Render the listing as a Markdown table with the columns Row and Line, covering everything from the first line down through the line that contains "Action: tap(39, 762)". Skip blank lines.
:::
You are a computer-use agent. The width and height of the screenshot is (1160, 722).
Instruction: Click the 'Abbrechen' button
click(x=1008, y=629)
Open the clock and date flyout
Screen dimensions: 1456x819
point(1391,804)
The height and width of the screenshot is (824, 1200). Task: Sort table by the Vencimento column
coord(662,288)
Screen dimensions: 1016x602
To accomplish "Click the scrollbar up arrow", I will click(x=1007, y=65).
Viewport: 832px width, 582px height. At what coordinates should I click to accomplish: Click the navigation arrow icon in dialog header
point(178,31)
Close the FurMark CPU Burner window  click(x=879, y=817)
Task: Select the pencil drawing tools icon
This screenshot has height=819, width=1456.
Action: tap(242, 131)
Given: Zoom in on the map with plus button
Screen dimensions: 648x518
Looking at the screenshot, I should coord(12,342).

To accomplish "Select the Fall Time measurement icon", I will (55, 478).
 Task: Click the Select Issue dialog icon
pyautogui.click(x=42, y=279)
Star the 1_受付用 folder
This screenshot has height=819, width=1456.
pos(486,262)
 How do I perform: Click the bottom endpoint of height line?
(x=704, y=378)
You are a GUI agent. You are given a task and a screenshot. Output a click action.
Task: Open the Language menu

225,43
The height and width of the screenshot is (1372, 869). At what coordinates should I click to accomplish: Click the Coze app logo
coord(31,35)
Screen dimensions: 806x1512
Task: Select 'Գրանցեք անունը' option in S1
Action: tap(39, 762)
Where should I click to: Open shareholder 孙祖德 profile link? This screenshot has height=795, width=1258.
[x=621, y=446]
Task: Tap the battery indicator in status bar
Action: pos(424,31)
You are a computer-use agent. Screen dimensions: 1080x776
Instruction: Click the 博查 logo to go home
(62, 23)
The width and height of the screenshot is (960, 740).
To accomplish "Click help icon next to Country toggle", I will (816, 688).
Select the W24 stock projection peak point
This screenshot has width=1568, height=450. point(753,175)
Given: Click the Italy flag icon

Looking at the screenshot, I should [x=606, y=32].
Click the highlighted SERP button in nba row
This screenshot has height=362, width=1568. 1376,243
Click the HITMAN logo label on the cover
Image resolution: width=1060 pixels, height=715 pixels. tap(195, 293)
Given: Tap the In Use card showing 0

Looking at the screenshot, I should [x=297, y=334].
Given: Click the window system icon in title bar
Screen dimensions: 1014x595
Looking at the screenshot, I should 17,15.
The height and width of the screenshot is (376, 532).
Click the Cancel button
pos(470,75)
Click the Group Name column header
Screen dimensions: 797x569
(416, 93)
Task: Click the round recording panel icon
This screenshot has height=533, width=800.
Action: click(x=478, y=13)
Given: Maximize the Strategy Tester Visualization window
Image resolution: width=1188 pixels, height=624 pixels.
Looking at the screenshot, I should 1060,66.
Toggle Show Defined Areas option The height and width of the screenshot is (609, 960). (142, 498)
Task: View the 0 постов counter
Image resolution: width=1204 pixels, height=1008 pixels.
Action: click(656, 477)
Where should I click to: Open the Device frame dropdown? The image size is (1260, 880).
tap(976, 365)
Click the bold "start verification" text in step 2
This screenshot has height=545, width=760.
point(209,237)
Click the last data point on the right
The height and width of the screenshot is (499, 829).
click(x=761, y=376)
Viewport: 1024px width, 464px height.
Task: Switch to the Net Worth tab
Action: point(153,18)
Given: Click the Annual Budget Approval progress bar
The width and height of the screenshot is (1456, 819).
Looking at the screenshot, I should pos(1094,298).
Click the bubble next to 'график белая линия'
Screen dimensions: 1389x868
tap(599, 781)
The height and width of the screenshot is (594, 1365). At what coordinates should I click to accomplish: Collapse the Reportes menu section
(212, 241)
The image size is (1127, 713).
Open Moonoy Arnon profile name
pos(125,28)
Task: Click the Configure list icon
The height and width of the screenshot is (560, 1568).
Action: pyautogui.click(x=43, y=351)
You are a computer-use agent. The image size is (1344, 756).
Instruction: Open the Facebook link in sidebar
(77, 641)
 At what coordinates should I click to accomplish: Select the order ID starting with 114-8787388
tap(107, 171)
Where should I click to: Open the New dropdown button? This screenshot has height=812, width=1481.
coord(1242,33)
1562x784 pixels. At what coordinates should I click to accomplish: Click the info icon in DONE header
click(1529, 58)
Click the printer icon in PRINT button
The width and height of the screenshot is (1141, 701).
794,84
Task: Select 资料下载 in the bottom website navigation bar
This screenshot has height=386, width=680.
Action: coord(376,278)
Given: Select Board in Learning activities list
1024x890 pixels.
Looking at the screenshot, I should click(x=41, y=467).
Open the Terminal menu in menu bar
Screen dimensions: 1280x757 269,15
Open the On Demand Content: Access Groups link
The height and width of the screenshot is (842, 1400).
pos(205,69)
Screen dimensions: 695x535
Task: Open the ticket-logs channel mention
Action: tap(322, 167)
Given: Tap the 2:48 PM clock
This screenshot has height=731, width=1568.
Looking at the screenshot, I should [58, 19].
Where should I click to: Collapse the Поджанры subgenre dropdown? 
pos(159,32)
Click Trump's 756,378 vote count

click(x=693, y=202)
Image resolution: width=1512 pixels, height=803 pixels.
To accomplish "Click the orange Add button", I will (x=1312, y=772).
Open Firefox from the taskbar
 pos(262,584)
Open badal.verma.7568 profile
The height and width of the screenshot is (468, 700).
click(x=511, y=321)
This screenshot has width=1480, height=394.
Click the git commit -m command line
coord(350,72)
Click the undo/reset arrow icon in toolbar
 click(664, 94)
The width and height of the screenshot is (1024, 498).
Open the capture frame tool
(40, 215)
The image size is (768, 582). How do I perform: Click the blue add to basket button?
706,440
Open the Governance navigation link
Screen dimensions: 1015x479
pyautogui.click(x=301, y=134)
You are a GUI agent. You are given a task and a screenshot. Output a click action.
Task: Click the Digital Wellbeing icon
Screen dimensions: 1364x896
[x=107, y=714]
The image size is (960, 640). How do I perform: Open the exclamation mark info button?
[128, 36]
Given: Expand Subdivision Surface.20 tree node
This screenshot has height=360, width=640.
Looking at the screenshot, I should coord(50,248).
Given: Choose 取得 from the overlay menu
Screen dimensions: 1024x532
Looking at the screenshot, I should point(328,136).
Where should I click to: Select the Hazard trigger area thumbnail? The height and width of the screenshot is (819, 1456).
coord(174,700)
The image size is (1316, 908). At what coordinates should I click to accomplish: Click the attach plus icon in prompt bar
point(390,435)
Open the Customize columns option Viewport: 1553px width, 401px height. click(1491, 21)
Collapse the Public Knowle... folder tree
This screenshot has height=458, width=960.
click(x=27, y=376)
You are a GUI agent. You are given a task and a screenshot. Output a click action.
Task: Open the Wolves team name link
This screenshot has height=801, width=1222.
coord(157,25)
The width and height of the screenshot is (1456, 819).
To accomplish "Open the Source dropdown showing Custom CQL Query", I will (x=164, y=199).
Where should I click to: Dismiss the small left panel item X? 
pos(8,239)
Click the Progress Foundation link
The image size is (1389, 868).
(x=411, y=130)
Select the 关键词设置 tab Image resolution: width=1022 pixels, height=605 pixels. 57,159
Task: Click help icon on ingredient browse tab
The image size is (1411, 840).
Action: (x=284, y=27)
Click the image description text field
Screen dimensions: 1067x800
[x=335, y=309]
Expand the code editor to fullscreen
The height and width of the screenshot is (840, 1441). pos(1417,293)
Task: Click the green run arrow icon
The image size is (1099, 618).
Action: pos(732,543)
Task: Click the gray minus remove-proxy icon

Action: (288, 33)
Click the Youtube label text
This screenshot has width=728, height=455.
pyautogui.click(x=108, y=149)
:::
▶ _The reply_
| Row | Line |
|---|---|
| 1 | You are a computer-use agent. The width and height of the screenshot is (1160, 722). |
| 2 | Instruction: Click the 'Abbrechen' button |
| 3 | click(x=1008, y=629) |
| 4 | Open the clock and date flyout |
| 5 | Screen dimensions: 1456x819 |
| 6 | point(1391,804) |
| 7 | The height and width of the screenshot is (824, 1200). Task: Sort table by the Vencimento column |
| 8 | coord(662,288) |
| 9 | Screen dimensions: 1016x602 |
| 10 | To accomplish "Click the scrollbar up arrow", I will click(x=1007, y=65). |
| 11 | Viewport: 832px width, 582px height. At what coordinates should I click to accomplish: Click the navigation arrow icon in dialog header |
| 12 | point(178,31) |
| 13 | Close the FurMark CPU Burner window  click(x=879, y=817) |
| 14 | Task: Select the pencil drawing tools icon |
| 15 | This screenshot has height=819, width=1456. |
| 16 | Action: tap(242, 131) |
| 17 | Given: Zoom in on the map with plus button |
| 18 | Screen dimensions: 648x518 |
| 19 | Looking at the screenshot, I should coord(12,342). |
| 20 | To accomplish "Select the Fall Time measurement icon", I will (55, 478). |
| 21 |  Task: Click the Select Issue dialog icon |
| 22 | pyautogui.click(x=42, y=279) |
| 23 | Star the 1_受付用 folder |
| 24 | This screenshot has height=819, width=1456. |
| 25 | pos(486,262) |
| 26 |  How do I perform: Click the bottom endpoint of height line? |
| 27 | (x=704, y=378) |
| 28 | You are a GUI agent. You are given a task and a screenshot. Output a click action. |
| 29 | Task: Open the Language menu |
| 30 | 225,43 |
| 31 | The height and width of the screenshot is (1372, 869). At what coordinates should I click to accomplish: Click the Coze app logo |
| 32 | coord(31,35) |
| 33 | Screen dimensions: 806x1512 |
| 34 | Task: Select 'Գրանցեք անունը' option in S1 |
| 35 | Action: tap(39, 762) |